Je propose également la création d'une agence de type NSA. Les enquêteurs ont découvert qu'Adel Kermiche, le terroriste de Saint-Étienne-du-Rouvray, avait annoncé son passage à l'acte à des centaines de personnes sur l'application cryptée Telegram. Nous sommes trop faibles sur la dimension technologique. Le renseignement français tout compris, c'est 2 milliards d'euros et 13 000 personnes. Le gouvernement a décidé d'augmenter les effectifs d'ici à 2017, mais cela reste modeste. La NSA, c'est 10 milliards, 35 500 personnes, 21 500 en propre et 14 000 dans la crypto des armées.
Pourquoi ces messageries échappent-elles à toute surveillance ?
Là-dessus, il y a un débat aux États-Unis comme en France. Aujourd'hui, ces messageries sont cryptées et non accessibles. La question récurrente est de savoir si on met un backdoor, c'est-à-dire la possibilité pour les services de renseignements de pénétrer ces messageries. Il y a eu un conflit récemment aux États-Unis. La partie numérique a résisté contre la CIA.
J'ai posé la même question en France, lors du débat sur la loi numérique. Sans succès. Je comprends les résistances. Si vous créez un backdoor, vous fragilisez le système.
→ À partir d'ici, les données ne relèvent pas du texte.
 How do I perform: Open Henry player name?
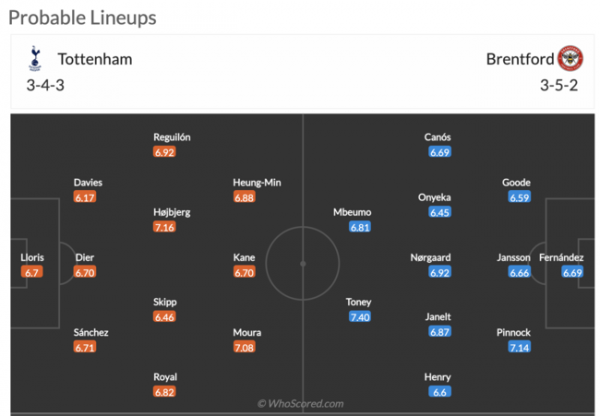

Des gens malveillants pourront entrer dans votre téléphone, pas seulement les services. Et par ailleurs, vous ne trouverez pas forcément la martingale pour traquer les terroristes parce qu'ils utilisent aussi d'autres moyens de communication (téléphones jetables, brouillons de leurs boîtes mails, etc.). Mais enfin, c'est un nouvel outil pour nos services, qui le réclament. La question mérite au moins d'être posée.